Investing is something that should be seen as a long-term project. This is even more true when it comes to growth stocks, because they tend to see a lot of volatility in terms of gains and losses over the short term. When I look for stocks to hold in my portfolio, I look for companies that have the potential to outperform over 20 years or more. By doing that, it allows me to focus on my investment theses, as opposed to day-by-day performances. With that said, I’ll discuss three stocks that could make you rich over the next 20 years.
This stock should recover
There are many investors out there that believe that Shopify (TSX:SHOP)(NYSE:SHOP) stock has already seen its best days. I disagree. I believe that, in 2020 and 2021, Shopify stock ran up to unreasonable valuations. It never should’ve been valued as high as it was. I think today’s valuations are a lot fairer for this company. With that in mind, Shopify could continue to grow alongside the global e-commerce industry over the next two decades. With that, it should recover over time.
In its latest earnings presentation, Shopify reported a 10.3% share of the American e-commerce industry. That represents the second-largest ecommerce market in the world. Shopify also reported US$1.295 billion in quarterly sales, representing a 16% year-over-year increase. There’s no denying that Shopify’s growth rate is certainly slowing. However, that’s to be expected, as larger companies tend to experience a deceleration in growth. What’s important to focus on is Shopify’s outstanding leadership position in this important and emerging industry.
Stop ignoring this stock
Topicus.com (TSXV:TOI) isn’t exactly a household name among investors, but I think it could be one day. Today, many investors focus on its close ties with Constellation Software. Until 2021, Topicus was a subsidiary of the larger tech company. Although it now operates as its own entity, Topicus still works closely with its former parent company. Six members of Topicus’s board of directors are executives from Constellation Software.

**Activity list:**
[1] Answer these questions about the article on growth stocks:
(a) Over how many years does the writer want a company to have the potential to outperform?
(b) What quarterly sales figure did Shopify report in its latest earnings presentation?
(c) How many members of the Topicus board of directors are executives from Constellation Software?
[2] Pick up the article on growth stocks right after its last sentence and write the next part.

**Records from a data collection:**
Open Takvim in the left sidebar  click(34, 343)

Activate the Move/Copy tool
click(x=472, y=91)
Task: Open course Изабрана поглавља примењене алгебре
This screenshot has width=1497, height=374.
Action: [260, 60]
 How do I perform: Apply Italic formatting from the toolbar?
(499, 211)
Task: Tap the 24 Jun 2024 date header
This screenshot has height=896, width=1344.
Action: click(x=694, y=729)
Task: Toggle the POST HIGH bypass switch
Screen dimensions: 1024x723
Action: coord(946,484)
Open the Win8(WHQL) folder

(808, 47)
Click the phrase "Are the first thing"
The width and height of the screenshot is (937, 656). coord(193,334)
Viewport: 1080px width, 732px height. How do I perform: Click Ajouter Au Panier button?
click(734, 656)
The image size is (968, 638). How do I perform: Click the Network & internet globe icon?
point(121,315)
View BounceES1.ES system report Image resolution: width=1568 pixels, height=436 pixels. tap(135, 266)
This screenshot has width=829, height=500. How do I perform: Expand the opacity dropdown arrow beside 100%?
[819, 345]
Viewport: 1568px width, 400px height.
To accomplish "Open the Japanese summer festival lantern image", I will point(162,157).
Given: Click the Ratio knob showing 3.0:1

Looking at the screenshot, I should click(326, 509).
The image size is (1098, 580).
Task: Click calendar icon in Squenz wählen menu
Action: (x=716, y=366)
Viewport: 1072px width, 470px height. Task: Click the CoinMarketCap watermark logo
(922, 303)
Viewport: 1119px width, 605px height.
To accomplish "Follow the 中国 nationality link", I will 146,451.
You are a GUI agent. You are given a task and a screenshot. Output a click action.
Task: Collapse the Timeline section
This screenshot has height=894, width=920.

**Your responses:**
[1]
(a) 20 years or more
(b) US$1.295 billion
(c) Six

[2]
It appears as though Topicus is doing an excellent job of applying Constellation Software’s winning strategy to its own business. In 2022, Topicus has already acquired more than 20 vertical market software businesses. I think of this stock as a very young Constellation Software. It’ll have a tough time matching Constellation’s outstanding growth rate. However, if any company could do it, I think it’d be Topicus.
If you’re willing to take on a bit more risk…
If you’re a more aggressive investor, and willing to take on a bit more risk, then buy shares of WELL Health Technologies (TSX:WELL). This company has emerged as a major player in the telehealth industry. First establishing itself in Canada, WELL Health has managed to enter the massive American healthcare industry in recent years. It operates 82 primary health clinics, supports more than 21,000 clinics on its EMR platform, and offers 41 apps on its online marketplace.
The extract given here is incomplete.